— Ты получал какие-нибудь известия от Галили? — осведомилась она.
— Он давно уже не давал о себе знать.
— Угу, — она отправила себе в рот очередную пирамиду, и на ее лице отразилось блаженство.
— А тебе он писал?
Однако Забрина смаковала свое лакомство и ответила не сразу. Наконец она буркнула:
— Время от времени он посылал мне весточки. Но потом прекратил.
— Ты скучаешь по нему?
Забрина нахмурилась.
— Не начинай, — проронила она. — Я тебя предупреждала.
— Господь с тобой, Забрина, я только спросил... — сказал я, закатывая глаза.
— Я не желаю, чтобы ты упоминал обо мне в своей книге.
— Как скажешь.
— Я не хочу, чтобы обо мне писали в книгах. Я не хочу, чтобы обо мне говорили. Я хочу быть невидимой.
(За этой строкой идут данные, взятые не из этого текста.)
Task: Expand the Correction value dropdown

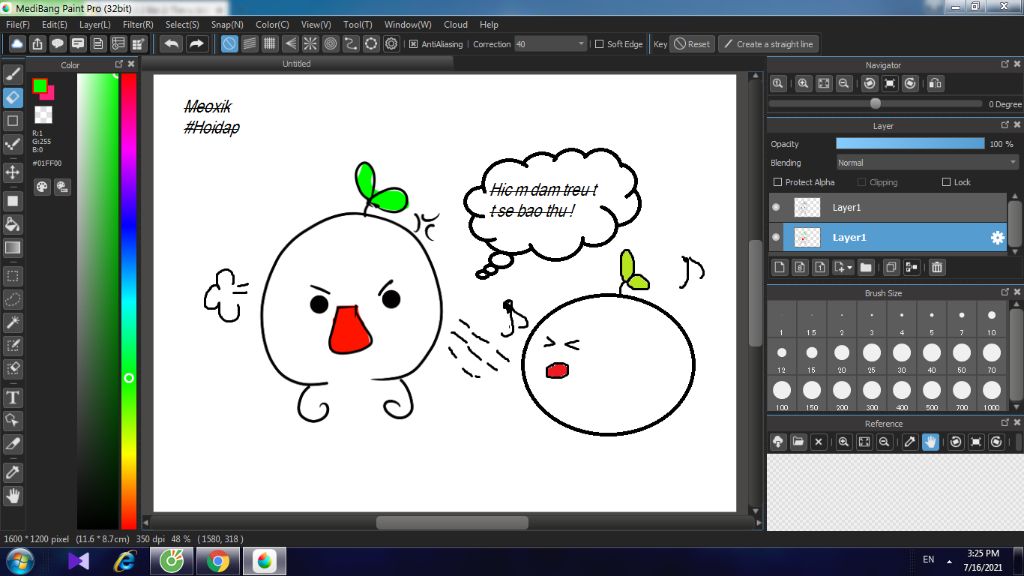Action: (581, 44)
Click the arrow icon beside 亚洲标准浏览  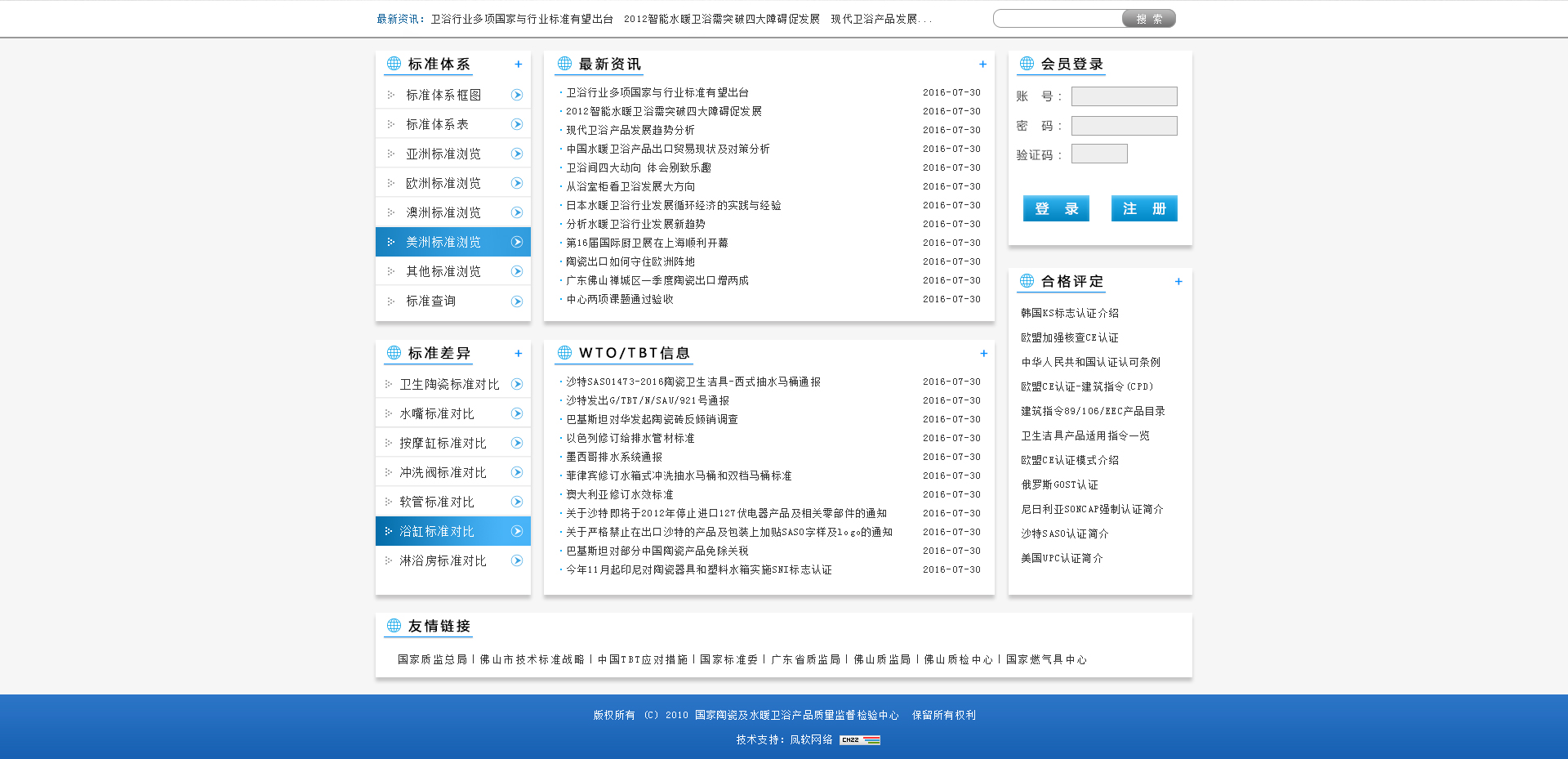516,154
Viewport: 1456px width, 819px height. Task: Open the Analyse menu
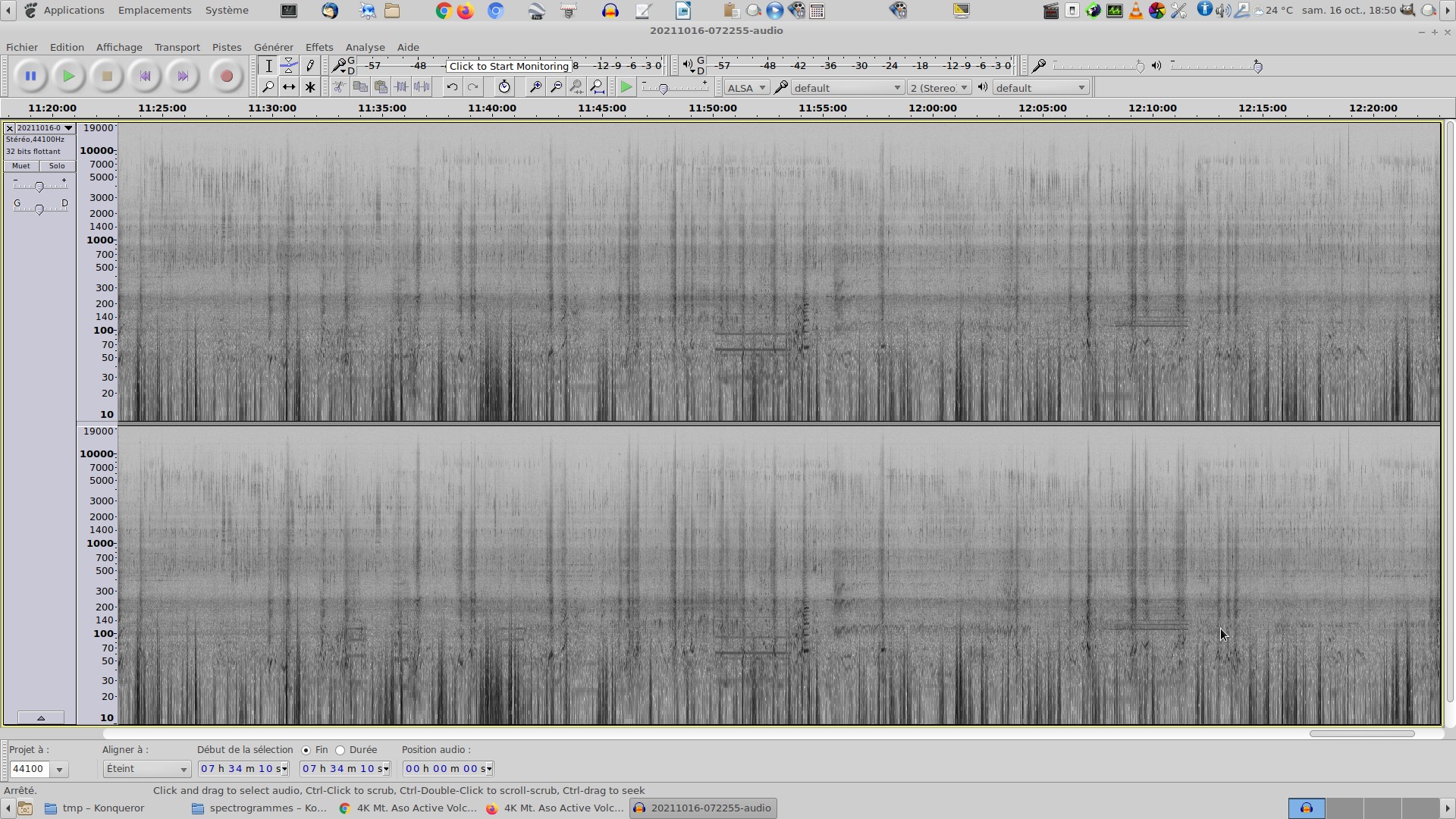coord(365,47)
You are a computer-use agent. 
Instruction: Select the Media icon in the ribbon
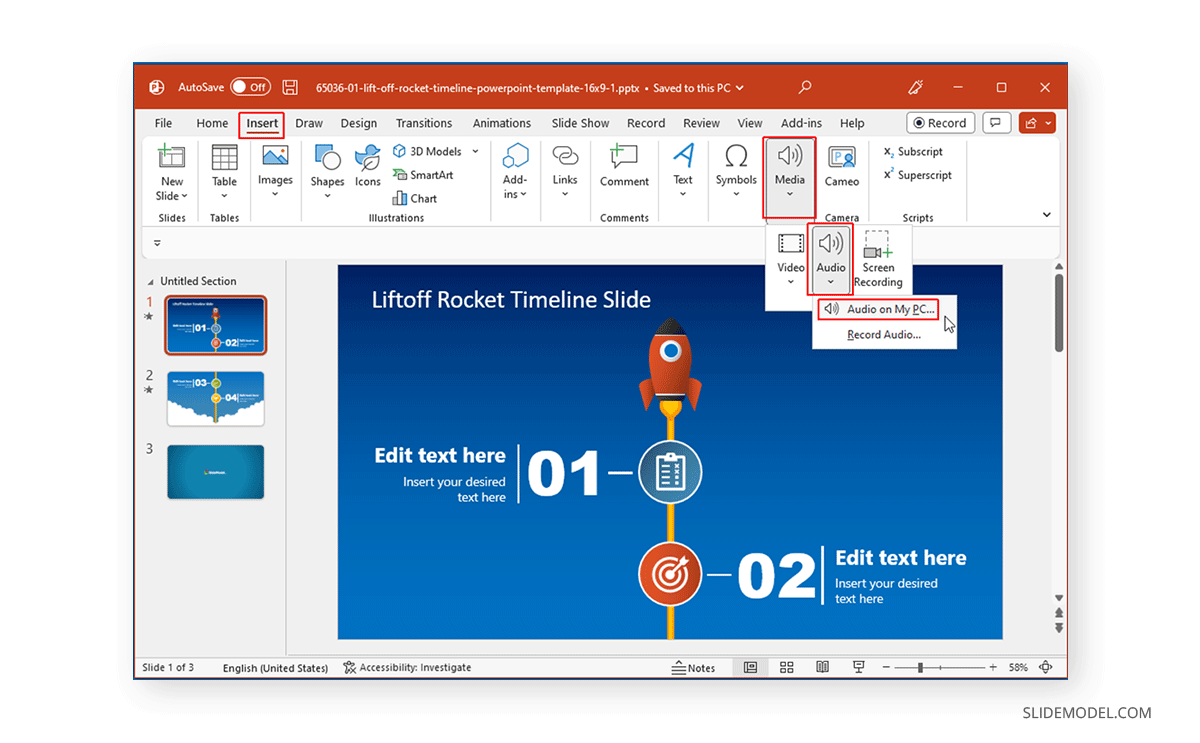(789, 170)
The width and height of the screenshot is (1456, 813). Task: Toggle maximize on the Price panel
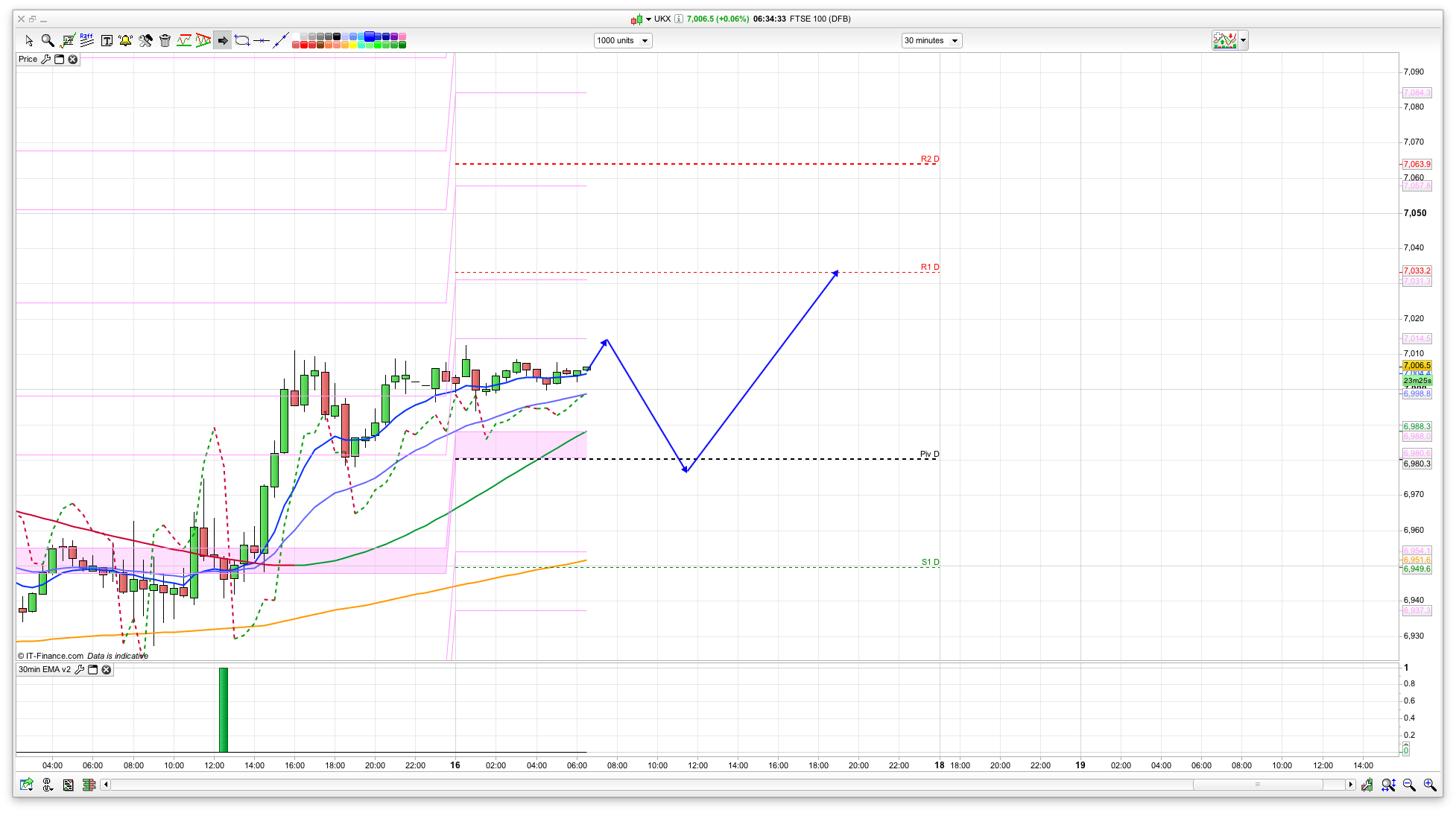(x=60, y=60)
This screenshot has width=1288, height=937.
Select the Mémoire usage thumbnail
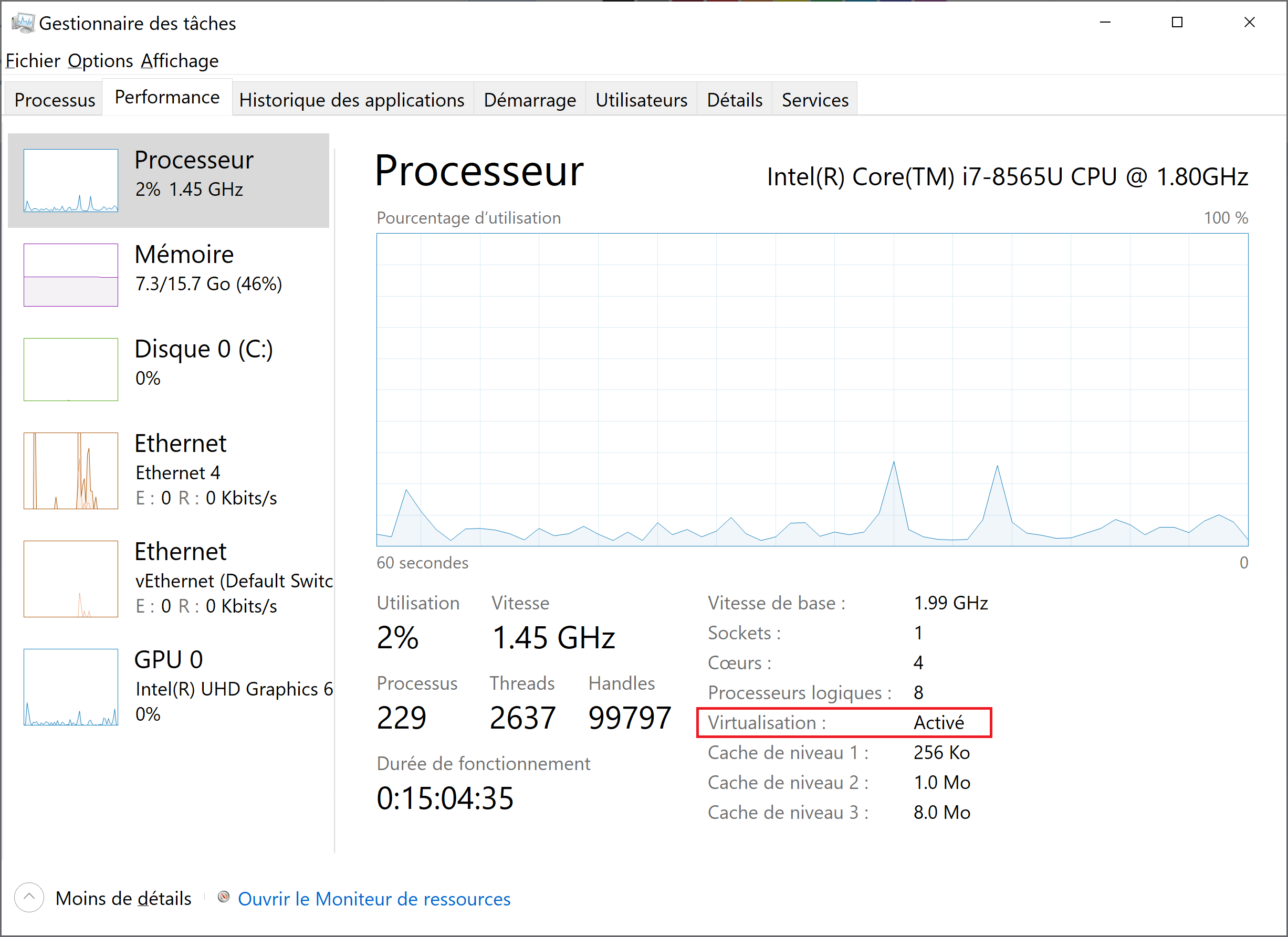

Я не сумел удержаться от ухмылки. Мне показалось забавным, что именно огромная Забрина мечтает стать невидимкой. Особенно забавно было слышать это, когда она так самозабвенно набивала живот. Я пытался придать лицу невозмутимое выражение, но когда Забрина подняла на меня глаза, предательская ухмылка, наверное, все еще пряталась в уголках моего рта, подобно сливкам в уголках губ Забрины.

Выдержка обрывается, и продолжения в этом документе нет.